After three weeks of post-mandatory minicamp training, Trewyn headed back home to Wisconsin, where he will train for roughly three weeks before training camp begins in late July.
“It’s good to get away from work every once in a while, especially when it’s as strenuous and stressful as football can be sometimes,” Trewyn said. “It is good to get away from the game, but when I’m here I’m still training, doing everything I can to make sure I’m ready for when I get back.”
Despite some stress, Trewyn wouldn’t describe his last two months as a hardship.
“If you come to a point where you’re like, this is hard, you just think back to why you’re there,” Trewyn said.
“I’m playing football for a career right now, there’s not much I can complain about,” he added.

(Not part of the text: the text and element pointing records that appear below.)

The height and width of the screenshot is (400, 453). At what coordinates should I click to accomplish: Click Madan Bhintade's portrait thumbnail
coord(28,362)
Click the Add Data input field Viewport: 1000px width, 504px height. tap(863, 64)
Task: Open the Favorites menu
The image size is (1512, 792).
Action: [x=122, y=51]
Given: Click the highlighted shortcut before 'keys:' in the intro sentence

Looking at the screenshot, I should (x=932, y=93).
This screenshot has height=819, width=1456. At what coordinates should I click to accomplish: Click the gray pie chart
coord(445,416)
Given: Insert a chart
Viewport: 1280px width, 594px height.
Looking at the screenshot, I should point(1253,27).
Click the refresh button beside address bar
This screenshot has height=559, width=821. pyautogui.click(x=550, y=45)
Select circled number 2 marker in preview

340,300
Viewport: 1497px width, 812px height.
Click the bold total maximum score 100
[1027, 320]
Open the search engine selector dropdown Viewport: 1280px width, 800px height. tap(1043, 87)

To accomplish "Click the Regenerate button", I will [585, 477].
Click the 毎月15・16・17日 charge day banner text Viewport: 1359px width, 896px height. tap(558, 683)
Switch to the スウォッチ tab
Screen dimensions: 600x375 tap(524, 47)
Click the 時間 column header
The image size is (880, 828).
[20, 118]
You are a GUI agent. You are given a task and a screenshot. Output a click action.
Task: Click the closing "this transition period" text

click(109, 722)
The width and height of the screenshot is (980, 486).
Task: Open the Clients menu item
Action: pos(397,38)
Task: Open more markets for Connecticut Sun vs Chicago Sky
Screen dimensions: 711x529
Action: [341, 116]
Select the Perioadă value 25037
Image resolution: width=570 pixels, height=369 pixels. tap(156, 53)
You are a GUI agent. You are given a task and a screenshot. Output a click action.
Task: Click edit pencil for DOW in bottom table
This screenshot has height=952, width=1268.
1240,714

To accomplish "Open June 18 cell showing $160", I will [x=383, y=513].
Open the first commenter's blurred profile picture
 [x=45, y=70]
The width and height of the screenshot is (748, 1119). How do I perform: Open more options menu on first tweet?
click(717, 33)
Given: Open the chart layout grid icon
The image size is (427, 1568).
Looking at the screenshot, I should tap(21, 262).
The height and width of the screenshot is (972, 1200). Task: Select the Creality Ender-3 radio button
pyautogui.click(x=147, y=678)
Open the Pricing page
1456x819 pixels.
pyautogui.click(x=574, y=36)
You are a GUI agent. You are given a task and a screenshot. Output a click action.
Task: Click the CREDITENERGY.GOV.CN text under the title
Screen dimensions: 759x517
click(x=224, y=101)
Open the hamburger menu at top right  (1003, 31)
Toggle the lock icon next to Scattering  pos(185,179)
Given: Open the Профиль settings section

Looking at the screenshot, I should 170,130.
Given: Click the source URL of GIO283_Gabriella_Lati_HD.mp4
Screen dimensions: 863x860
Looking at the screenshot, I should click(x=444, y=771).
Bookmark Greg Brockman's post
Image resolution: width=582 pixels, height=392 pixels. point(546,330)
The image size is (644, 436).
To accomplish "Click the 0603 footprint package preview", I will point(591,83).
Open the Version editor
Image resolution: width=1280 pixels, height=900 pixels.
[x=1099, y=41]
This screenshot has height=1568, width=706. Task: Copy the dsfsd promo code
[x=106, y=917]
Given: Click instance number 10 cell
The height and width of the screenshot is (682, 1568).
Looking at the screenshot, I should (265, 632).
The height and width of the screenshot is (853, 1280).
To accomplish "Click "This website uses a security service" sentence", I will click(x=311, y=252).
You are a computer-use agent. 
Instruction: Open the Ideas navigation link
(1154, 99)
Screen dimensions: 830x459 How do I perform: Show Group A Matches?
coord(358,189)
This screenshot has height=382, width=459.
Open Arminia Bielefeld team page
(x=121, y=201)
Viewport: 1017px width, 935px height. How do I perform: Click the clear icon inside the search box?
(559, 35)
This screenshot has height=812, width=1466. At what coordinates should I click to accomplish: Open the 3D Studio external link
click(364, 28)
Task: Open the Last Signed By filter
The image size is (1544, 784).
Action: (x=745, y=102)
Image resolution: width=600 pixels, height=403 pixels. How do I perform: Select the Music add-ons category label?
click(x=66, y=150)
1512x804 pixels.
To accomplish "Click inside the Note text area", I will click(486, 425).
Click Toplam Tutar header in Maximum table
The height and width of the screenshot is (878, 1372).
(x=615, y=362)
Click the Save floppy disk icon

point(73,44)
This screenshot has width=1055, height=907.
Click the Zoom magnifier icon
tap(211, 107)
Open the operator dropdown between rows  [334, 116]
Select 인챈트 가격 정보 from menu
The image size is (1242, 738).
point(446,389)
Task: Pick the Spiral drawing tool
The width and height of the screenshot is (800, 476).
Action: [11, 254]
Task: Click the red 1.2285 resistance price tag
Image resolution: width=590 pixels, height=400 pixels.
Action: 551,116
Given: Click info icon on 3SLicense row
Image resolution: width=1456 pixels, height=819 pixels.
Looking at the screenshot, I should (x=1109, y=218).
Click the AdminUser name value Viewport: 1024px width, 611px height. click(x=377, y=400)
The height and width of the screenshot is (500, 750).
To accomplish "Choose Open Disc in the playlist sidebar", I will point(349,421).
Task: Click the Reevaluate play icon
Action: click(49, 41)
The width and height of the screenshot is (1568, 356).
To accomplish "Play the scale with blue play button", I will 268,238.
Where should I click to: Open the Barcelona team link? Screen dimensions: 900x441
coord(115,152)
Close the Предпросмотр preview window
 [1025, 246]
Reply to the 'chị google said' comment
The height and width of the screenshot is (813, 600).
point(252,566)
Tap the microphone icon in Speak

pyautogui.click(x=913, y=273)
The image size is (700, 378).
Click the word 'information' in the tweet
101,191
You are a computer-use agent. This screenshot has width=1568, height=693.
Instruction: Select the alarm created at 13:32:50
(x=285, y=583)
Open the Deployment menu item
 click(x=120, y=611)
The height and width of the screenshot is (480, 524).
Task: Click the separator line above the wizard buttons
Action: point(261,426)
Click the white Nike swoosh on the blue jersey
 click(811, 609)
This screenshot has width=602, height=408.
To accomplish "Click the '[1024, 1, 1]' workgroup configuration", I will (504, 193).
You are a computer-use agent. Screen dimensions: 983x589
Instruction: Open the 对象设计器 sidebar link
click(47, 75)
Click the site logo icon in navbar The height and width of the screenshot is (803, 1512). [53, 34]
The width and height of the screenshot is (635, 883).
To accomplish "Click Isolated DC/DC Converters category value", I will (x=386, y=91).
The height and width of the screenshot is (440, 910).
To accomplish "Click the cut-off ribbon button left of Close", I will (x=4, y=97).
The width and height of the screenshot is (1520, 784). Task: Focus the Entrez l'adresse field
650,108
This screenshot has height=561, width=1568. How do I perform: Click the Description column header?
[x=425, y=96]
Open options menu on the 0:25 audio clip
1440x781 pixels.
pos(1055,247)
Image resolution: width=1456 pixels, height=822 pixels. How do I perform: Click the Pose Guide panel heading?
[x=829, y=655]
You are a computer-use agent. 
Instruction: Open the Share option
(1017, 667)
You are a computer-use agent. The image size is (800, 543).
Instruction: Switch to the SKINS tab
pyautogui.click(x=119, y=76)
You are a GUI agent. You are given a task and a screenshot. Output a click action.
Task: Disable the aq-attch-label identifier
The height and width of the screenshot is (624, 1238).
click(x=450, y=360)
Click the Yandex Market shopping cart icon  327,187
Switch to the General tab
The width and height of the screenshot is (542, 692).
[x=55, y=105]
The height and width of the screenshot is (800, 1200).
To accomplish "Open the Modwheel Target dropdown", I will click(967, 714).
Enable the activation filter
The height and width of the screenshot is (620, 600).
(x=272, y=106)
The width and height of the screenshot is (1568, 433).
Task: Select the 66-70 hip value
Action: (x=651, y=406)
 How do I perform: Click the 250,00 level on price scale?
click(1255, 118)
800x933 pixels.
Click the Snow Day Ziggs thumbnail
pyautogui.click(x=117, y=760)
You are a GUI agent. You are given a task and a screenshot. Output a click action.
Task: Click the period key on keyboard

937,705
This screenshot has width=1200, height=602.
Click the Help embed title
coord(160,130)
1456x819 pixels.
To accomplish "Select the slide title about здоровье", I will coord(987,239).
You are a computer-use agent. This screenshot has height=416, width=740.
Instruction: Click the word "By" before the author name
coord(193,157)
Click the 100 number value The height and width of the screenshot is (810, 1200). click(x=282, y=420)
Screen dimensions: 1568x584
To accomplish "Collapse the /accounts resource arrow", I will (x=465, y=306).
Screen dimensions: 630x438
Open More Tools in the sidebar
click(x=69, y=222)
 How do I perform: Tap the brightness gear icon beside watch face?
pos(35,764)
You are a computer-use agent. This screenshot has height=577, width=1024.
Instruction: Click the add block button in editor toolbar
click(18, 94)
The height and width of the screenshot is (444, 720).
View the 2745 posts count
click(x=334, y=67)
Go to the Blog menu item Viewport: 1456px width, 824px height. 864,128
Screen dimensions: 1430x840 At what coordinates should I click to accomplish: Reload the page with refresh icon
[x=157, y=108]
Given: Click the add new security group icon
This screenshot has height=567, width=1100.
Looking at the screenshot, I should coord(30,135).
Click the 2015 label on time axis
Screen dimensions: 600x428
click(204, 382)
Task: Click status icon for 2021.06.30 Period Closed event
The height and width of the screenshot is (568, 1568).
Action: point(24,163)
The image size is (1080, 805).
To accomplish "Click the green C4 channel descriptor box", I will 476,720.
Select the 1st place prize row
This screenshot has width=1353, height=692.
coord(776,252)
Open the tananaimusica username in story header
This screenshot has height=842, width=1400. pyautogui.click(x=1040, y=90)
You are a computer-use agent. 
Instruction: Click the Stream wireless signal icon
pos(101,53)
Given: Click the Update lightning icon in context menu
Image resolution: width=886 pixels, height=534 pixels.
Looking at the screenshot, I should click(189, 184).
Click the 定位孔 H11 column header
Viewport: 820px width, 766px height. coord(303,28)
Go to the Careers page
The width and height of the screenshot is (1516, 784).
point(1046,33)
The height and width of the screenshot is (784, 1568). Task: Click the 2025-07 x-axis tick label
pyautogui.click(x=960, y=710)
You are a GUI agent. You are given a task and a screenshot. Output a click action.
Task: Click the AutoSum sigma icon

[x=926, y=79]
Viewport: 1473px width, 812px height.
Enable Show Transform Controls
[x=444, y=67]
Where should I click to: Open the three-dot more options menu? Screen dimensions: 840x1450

And when he does get a little overwhelmed, he still has his support system.
“If I have a rough day, I can call my girlfriend and she will give me advice and I get off the phone and I’m as motivated as ever,” Trewyn said. “Same with my parents. I call them, they have some type of advice.”
The future holds a lot of excitement and potential for Trewyn. A UW-Whitewater player making an NFL roster would not be unprecedented.
Former Warhawk Jake Kumerow made the Green Bay Packers’ roster last season as a wide receiver.
And although Kumerow built quite the resume in Whitewater (D3football.com National Offensive Player of the Year and he finished his career as the program’s all time leader in receiving touchdowns with 36), Trewyn’s resume may be even more impressive.
In his senior season at UW-Whitewater, Trewyn was named an Associated Press first team All-American and won the Rimington Award, which is awarded to the top center in Division III.
He also spearheaded the Warhawks’ potent offense, which averaged 39.2 points per game and 435.8 yards per game.
For Trewyn, it’s going to be a day-by-day process.
“I’m a day-by-day guy. I’m just going to do the best I can at that time, that day, and obviously take advantage of the opportunity I have at this point,” Trewyn said.